Collected data entries
+--
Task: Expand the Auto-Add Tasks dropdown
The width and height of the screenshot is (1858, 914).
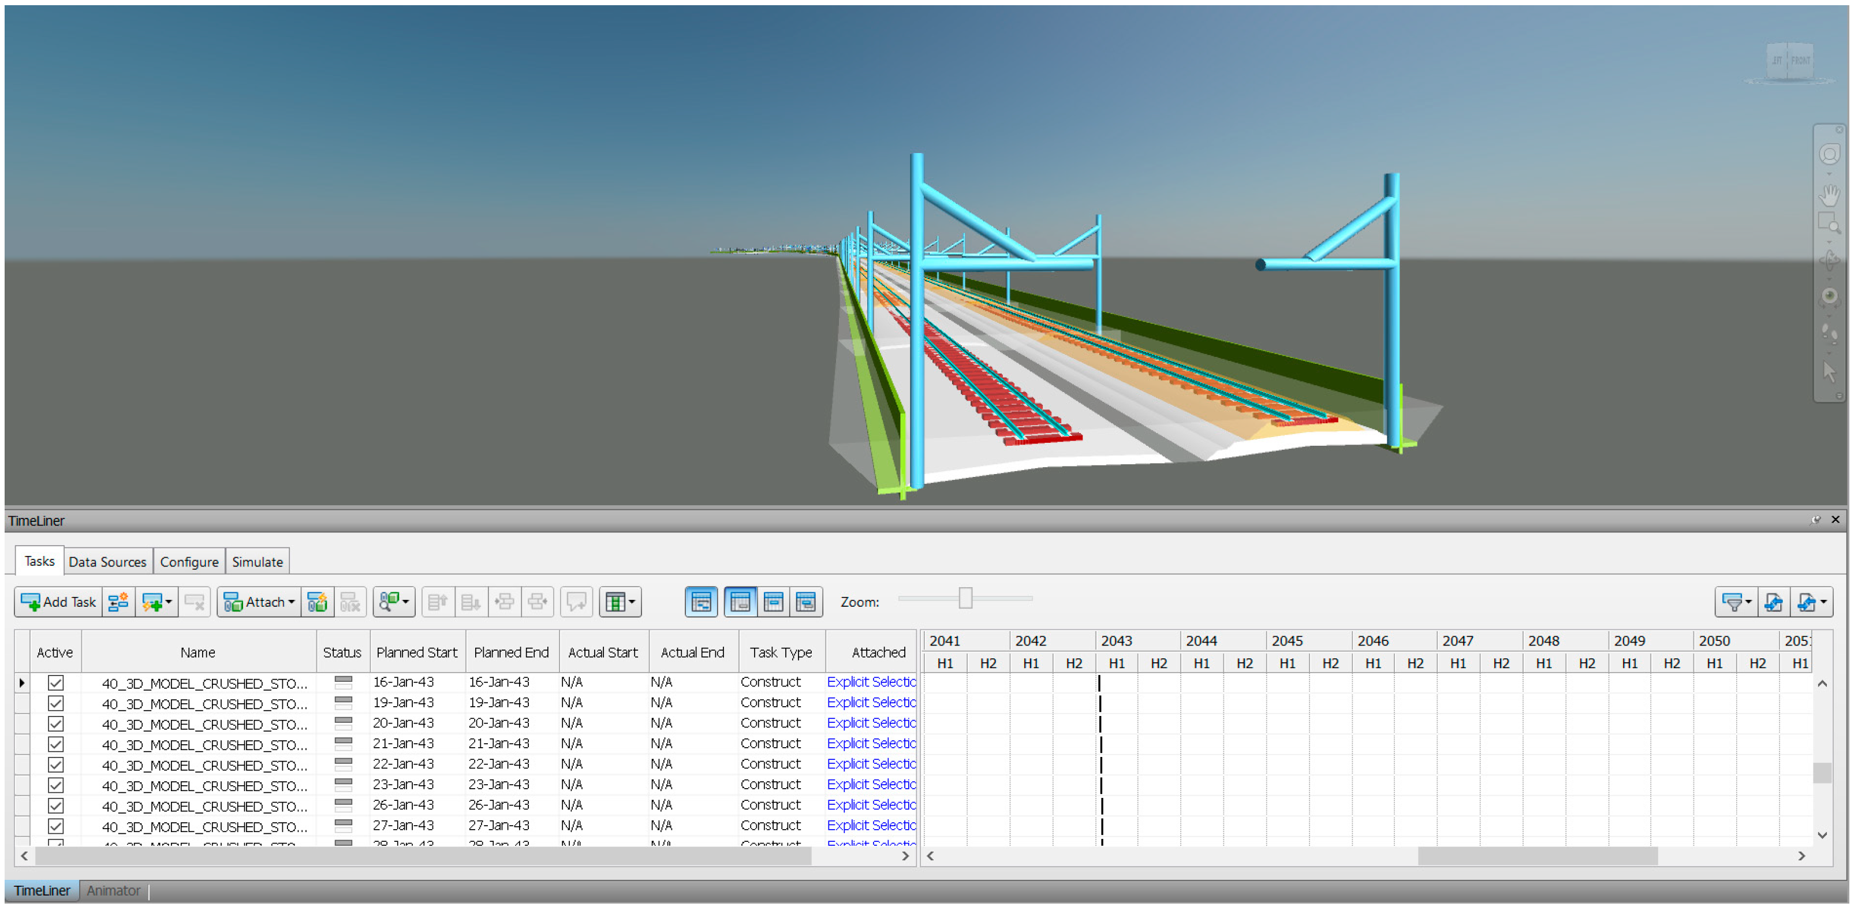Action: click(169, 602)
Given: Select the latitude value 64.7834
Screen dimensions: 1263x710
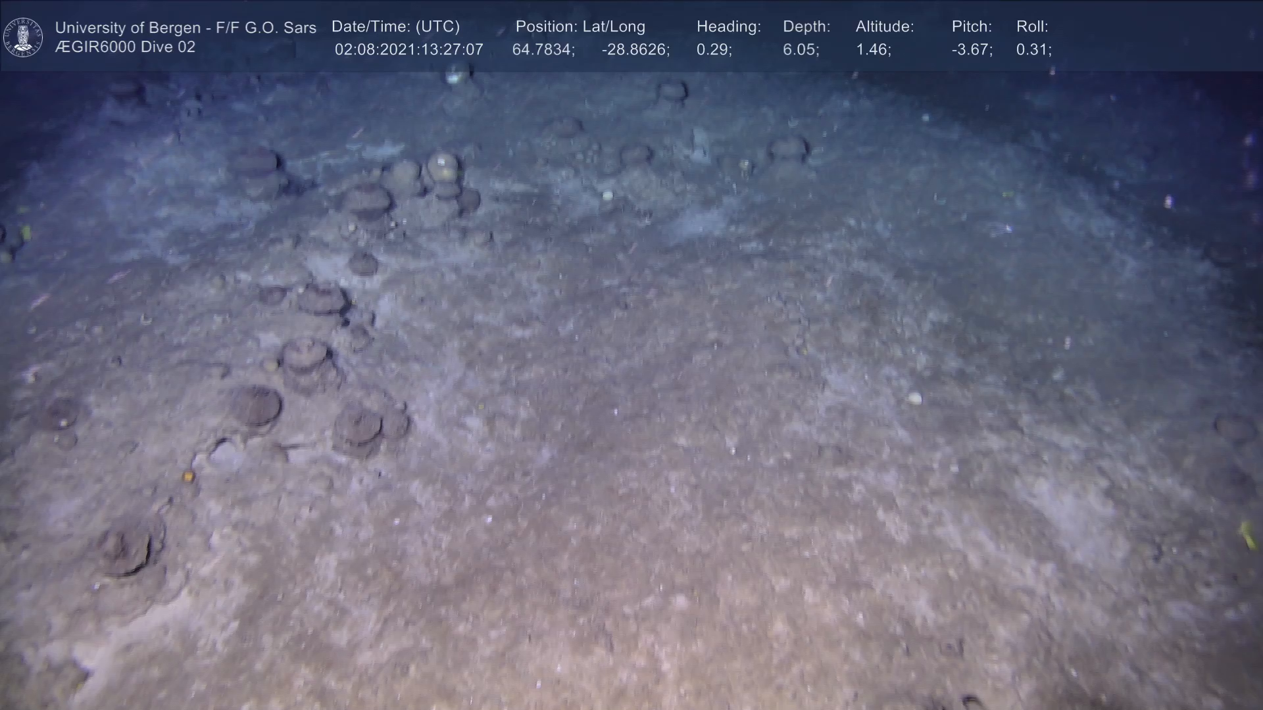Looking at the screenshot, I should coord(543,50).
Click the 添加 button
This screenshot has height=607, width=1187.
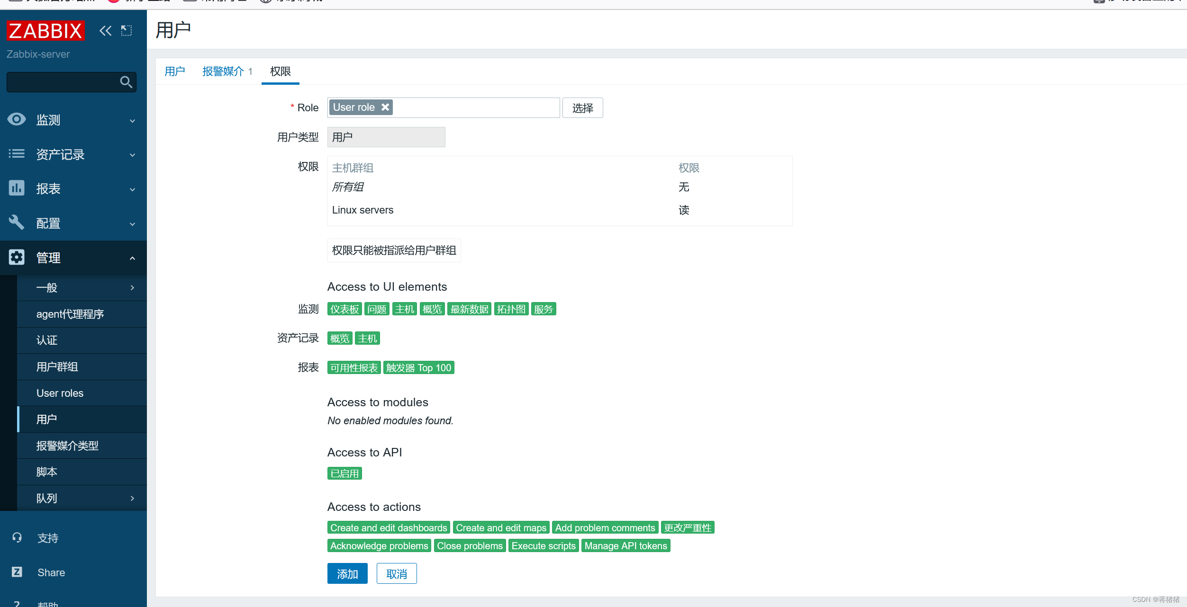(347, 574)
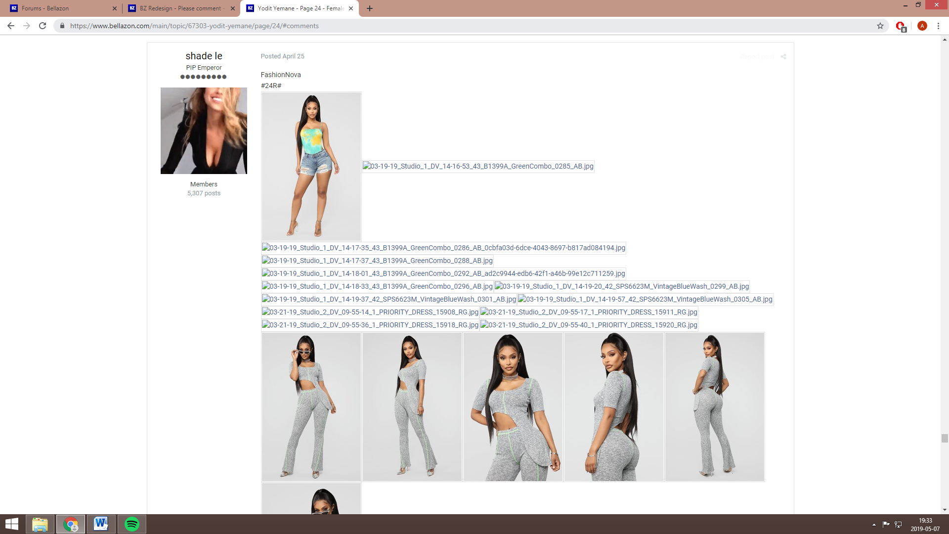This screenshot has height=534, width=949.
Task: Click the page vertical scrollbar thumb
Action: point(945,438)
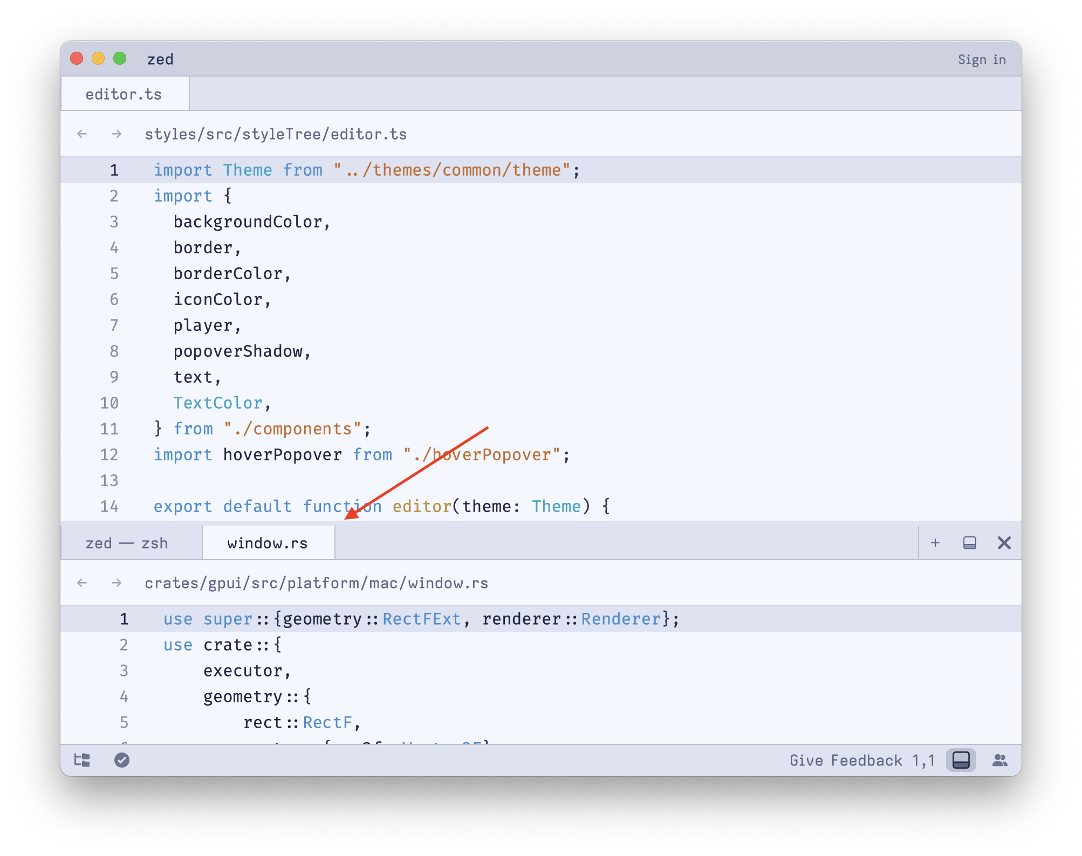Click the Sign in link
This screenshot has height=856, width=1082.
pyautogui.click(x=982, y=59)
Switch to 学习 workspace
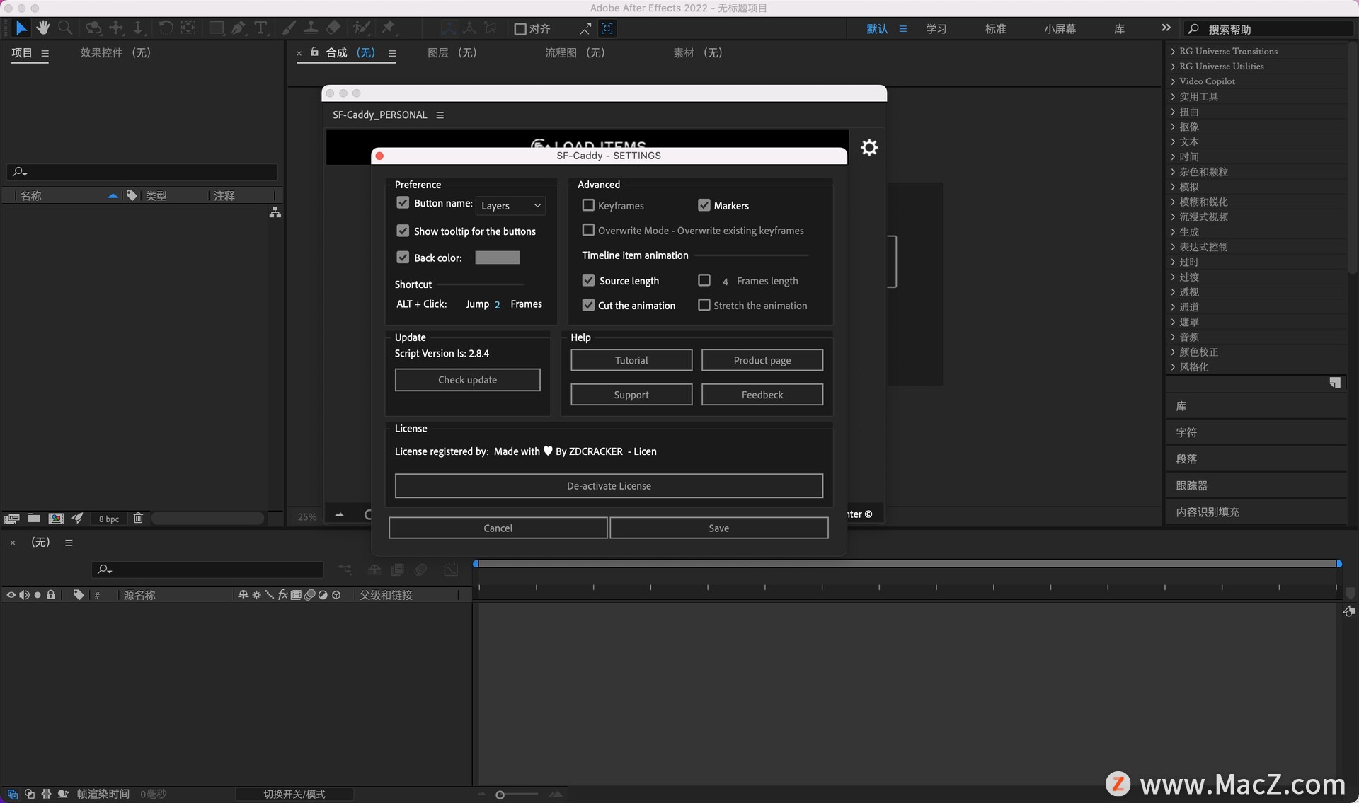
+--
Once the pictures are removed, repeat all of the data above exactly.

PROBLEM SOLUTION:
Task: Expand the Auto-Add Tasks dropdown
The width and height of the screenshot is (1858, 914).
Action: click(169, 602)
Given: Select the latitude value 64.7834
Screen dimensions: 1263x710
Looking at the screenshot, I should coord(543,50).
Click the 添加 button
This screenshot has height=607, width=1187.
(347, 574)
This screenshot has height=534, width=949.
Task: Click the page vertical scrollbar thumb
Action: point(945,438)
Click the Sign in link
This screenshot has height=856, width=1082.
pyautogui.click(x=982, y=59)
Switch to 学习 workspace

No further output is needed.